Eric Wieser (Oct 25 2022 at 11:01):

def gate.bind (blocks : σ  gate σ2) : gate σ  gate σ2
| input i := blocks i
| and x y := band (x.bind blocks) (y.bind blocks)
| xor x y := bxor (x.bind blocks) (y.bind blocks)

I couldn't work it out from your initial description; do you want to allow constant values? if so, you can implement eval in terms of bind composed with gate.const. If you only want to permit "dummy" wires with indeterminate values, then I think you can still do this but you'll need to make the return type of eval option bool

Wrenna Robson (Oct 25 2022 at 11:24):

Yes, I want to allow constant values.

Wrenna Robson (Oct 28 2022 at 10:16):

So oddly enough, entirely separately to the above I was looking today at this Coq definition (for a different context, but similar context). How would I replicate this in Lean 3/Lean 4?

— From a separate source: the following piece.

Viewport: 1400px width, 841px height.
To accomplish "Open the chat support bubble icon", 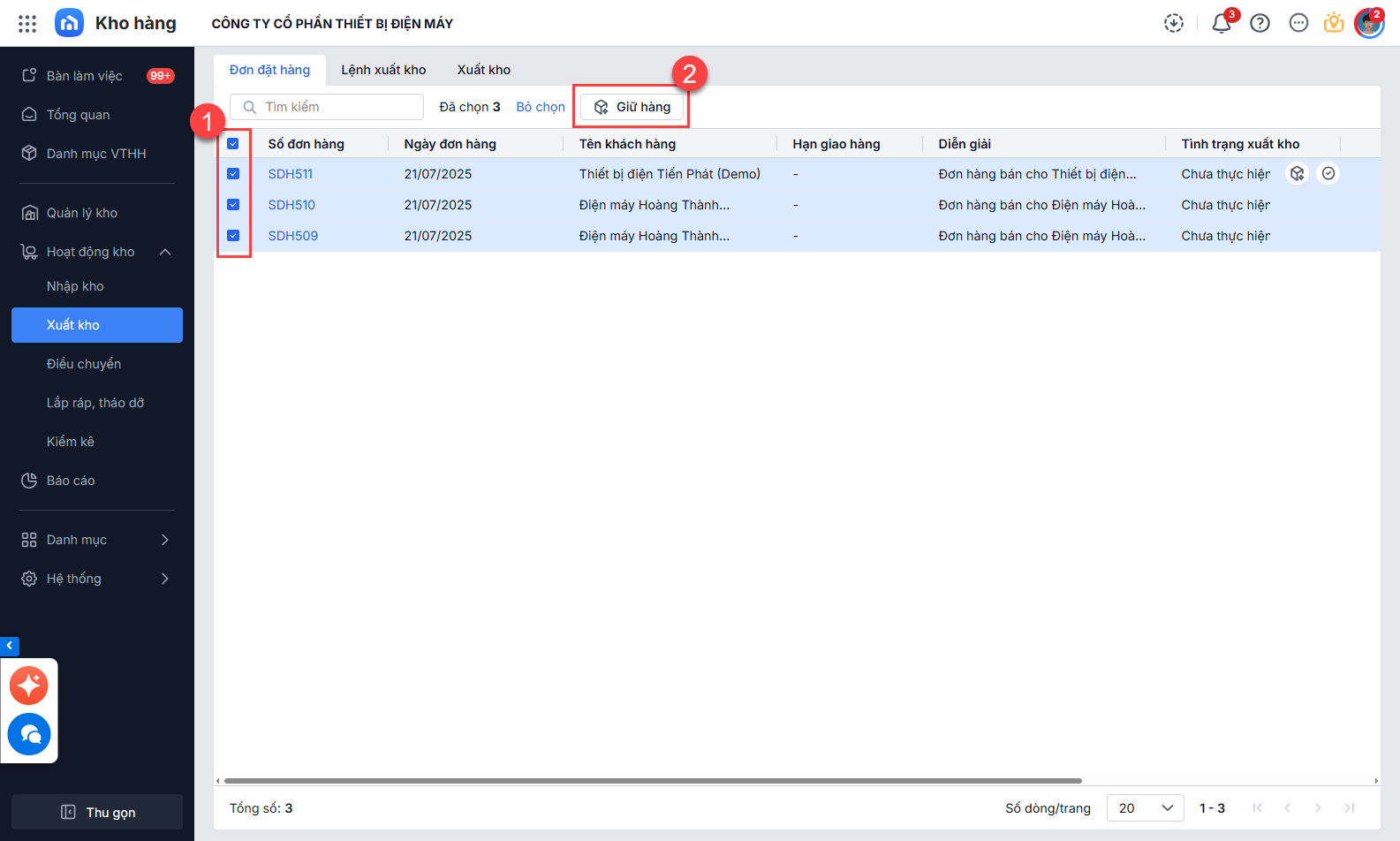I will pyautogui.click(x=29, y=734).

Inductive ZX : nat -> nat -> Type :=
  | Empty : ZX 0 0
  | X_Spider nIn nOut (α : R) : ZX nIn nOut
  | Z_Spider nIn nOut (α : R) : ZX nIn nOut
  | Cap : ZX 0 2
  | Cup : ZX 2 0
  | Swap : ZX 2 2
  | Stack {nIn0 nIn1 nOut0 nOut1} (zx0 : ZX nIn0 nOut0) (zx1 : ZX nIn1 nOut1) :
      ZX (nIn0 + nIn1) (nOut0 + nOut1)
  | Compose {nIn nMid nOut} (zx0 : ZX nIn nMid) (zx1 : ZX nMid nOut) : ZX nIn nOut.

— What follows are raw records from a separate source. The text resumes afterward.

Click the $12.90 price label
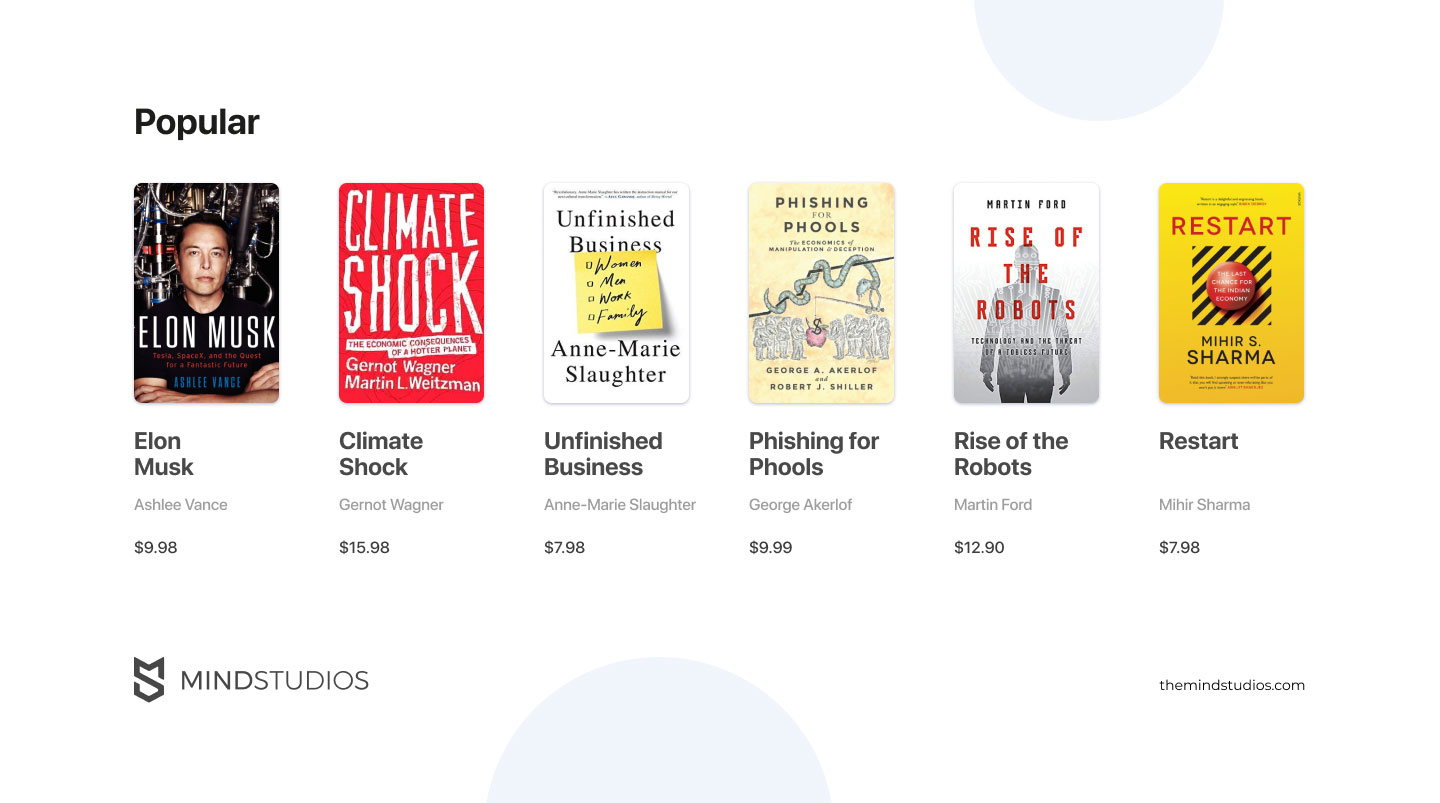Screen dimensions: 1440x803 979,547
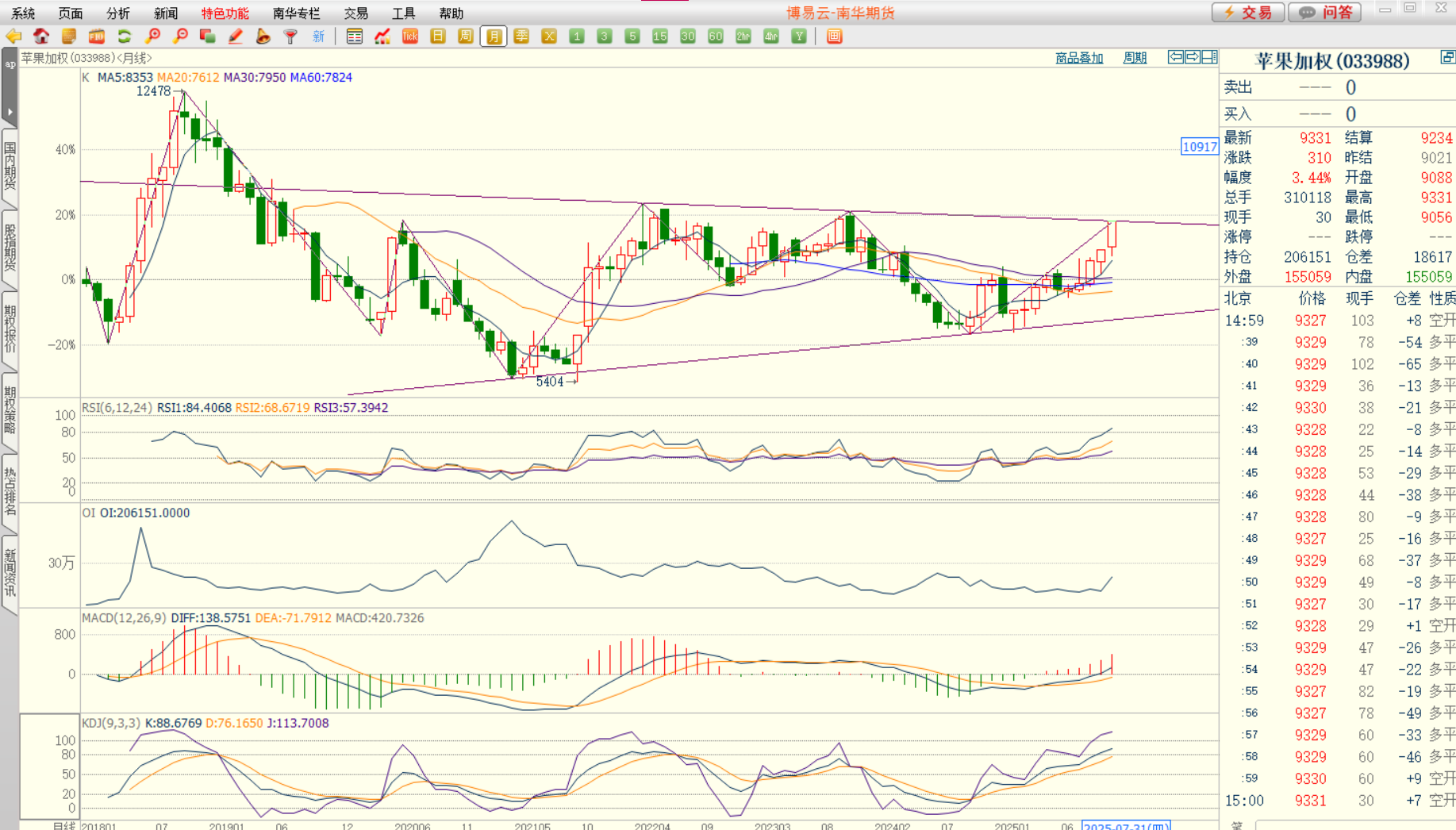The width and height of the screenshot is (1456, 830).
Task: Switch to weekly (周) period
Action: pos(466,37)
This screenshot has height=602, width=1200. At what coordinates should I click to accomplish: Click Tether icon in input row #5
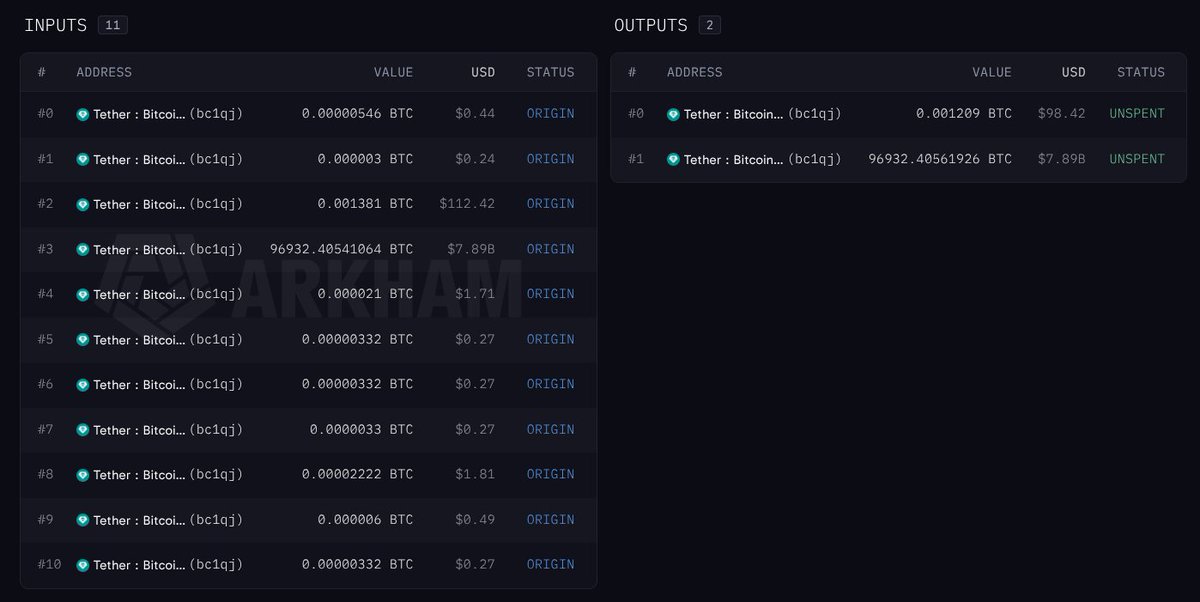(x=83, y=340)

Kyle Miller (Oct 28 2022 at 10:19):

I'm not sure what R is (though I recognize the inductive type as being for the ZX graphical calculus), but here's Lean 3:

variables (R : Type)

inductive ZX :  ->  -> Type
| Empty : ZX 0 0
| X_Spider nIn nOut (α : R) : ZX nIn nOut
| Z_Spider nIn nOut (α : R) : ZX nIn nOut
| Cap : ZX 0 2
| Cup : ZX 2 0
| Swap : ZX 2 2
| Stack {nIn0 nIn1 nOut0 nOut1} (zx0 : ZX nIn0 nOut0) (zx1 : ZX nIn1 nOut1) :
    ZX (nIn0 + nIn1) (nOut0 + nOut1)
| Compose {nIn nMid nOut} (zx0 : ZX nIn nMid) (zx1 : ZX nMid nOut) : ZX nIn nOut

Kyle Miller (Oct 28 2022 at 10:22):

Ah right, R should be the real numbers, recording the phase for the X/Z spider

Wrenna Robson (Oct 28 2022 at 10:23):

Right I thought it should just work in place.

Wrenna Robson (Oct 28 2022 at 10:23):

And aye it's the ZX Calculus.

Wrenna Robson (Oct 28 2022 at 10:34):

Yeah, alright, that does appear to work in Lean 3 - not sure about Lean 4 though.

Lev Stambler (Dec 12 2022 at 17:40):

Is there any intuition as to why ZX calculus is used over more traditional representations of circuits?